Activity: Whenever a line in the records below contains "icon", pick it out.

Material for this exercise:
★ ★ ★ ★

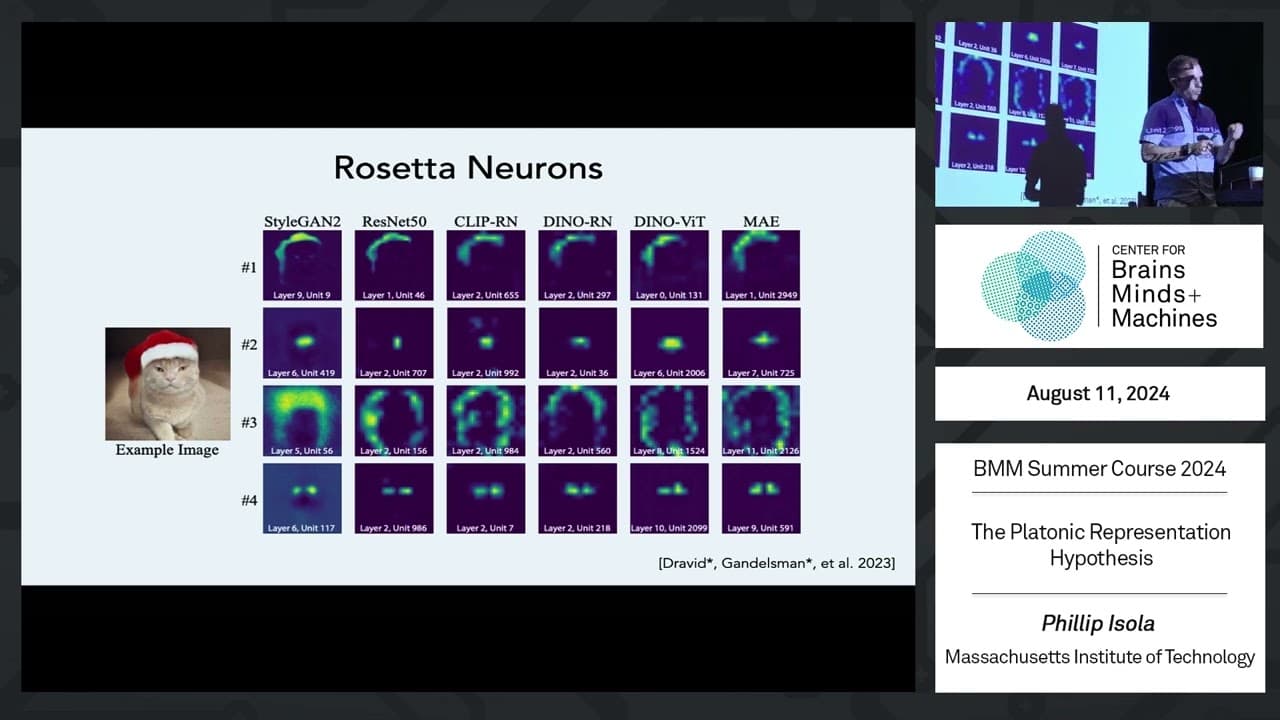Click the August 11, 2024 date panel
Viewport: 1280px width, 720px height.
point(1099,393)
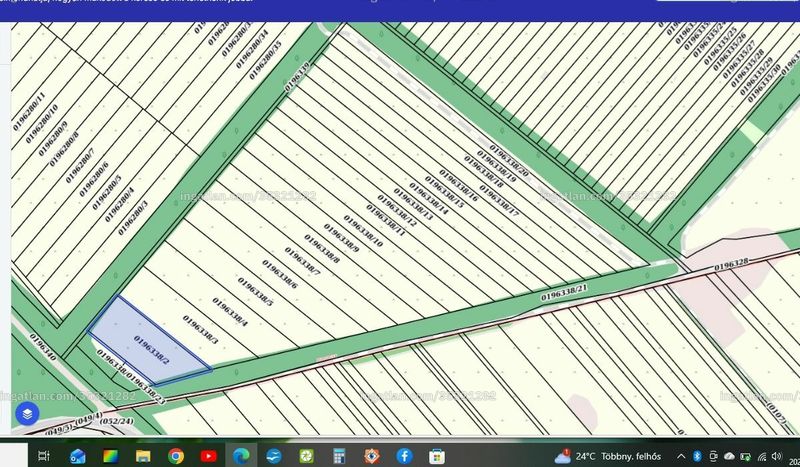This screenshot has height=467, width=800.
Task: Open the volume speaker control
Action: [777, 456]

★ ★ ★ ★

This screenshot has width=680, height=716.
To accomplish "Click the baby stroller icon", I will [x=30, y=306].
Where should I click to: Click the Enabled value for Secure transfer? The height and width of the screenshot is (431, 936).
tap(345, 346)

★ ★ ★ ★

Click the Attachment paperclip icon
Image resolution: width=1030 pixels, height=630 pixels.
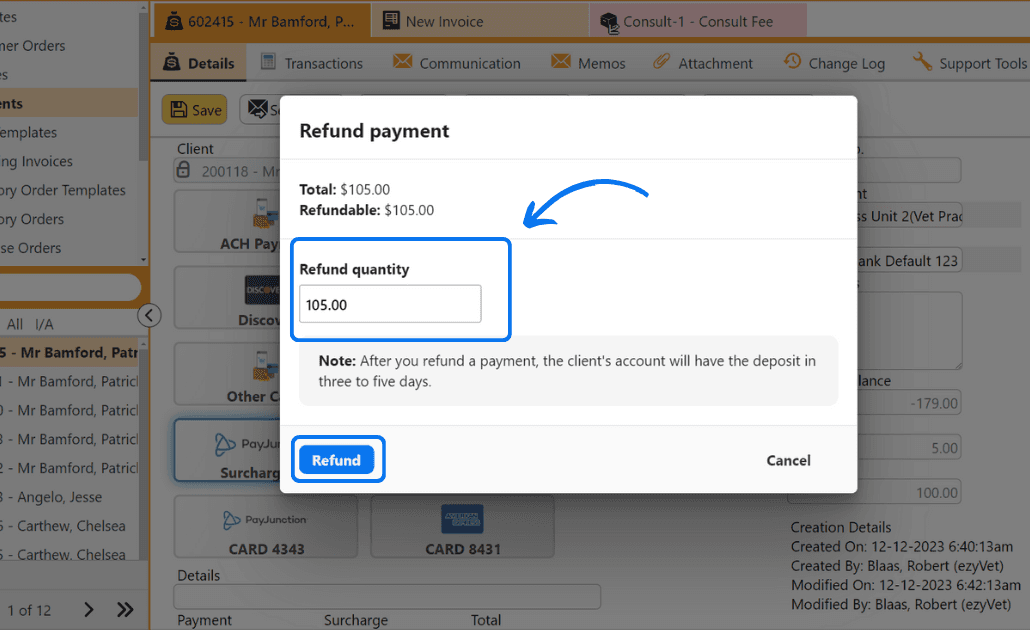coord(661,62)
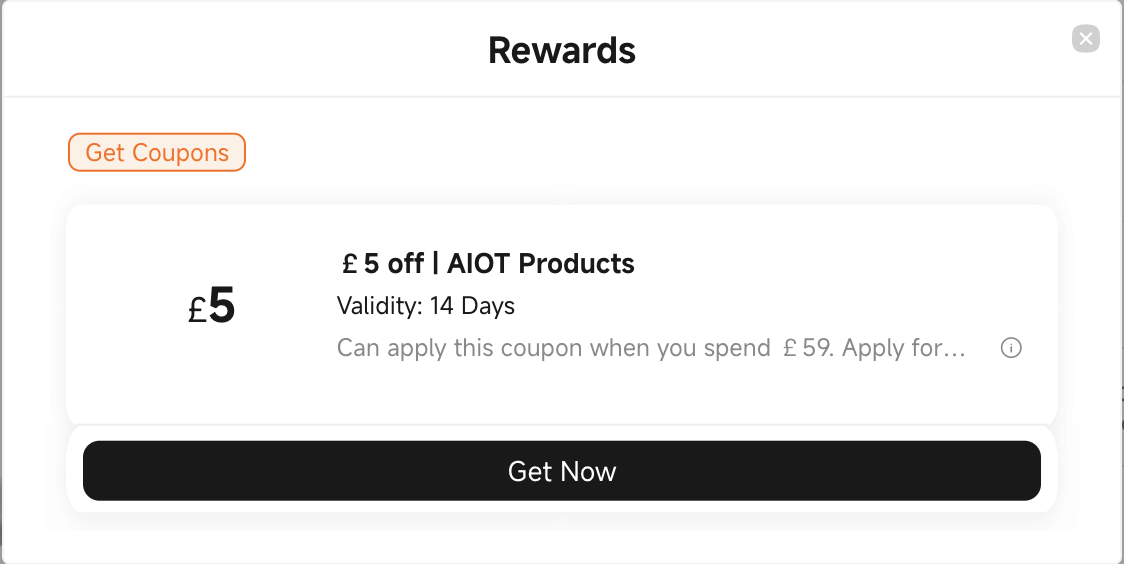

★ ★ ★ ★

Response area:
To accomplish "Click the baby stroller icon", I will [x=30, y=306].
Click the Attachment paperclip icon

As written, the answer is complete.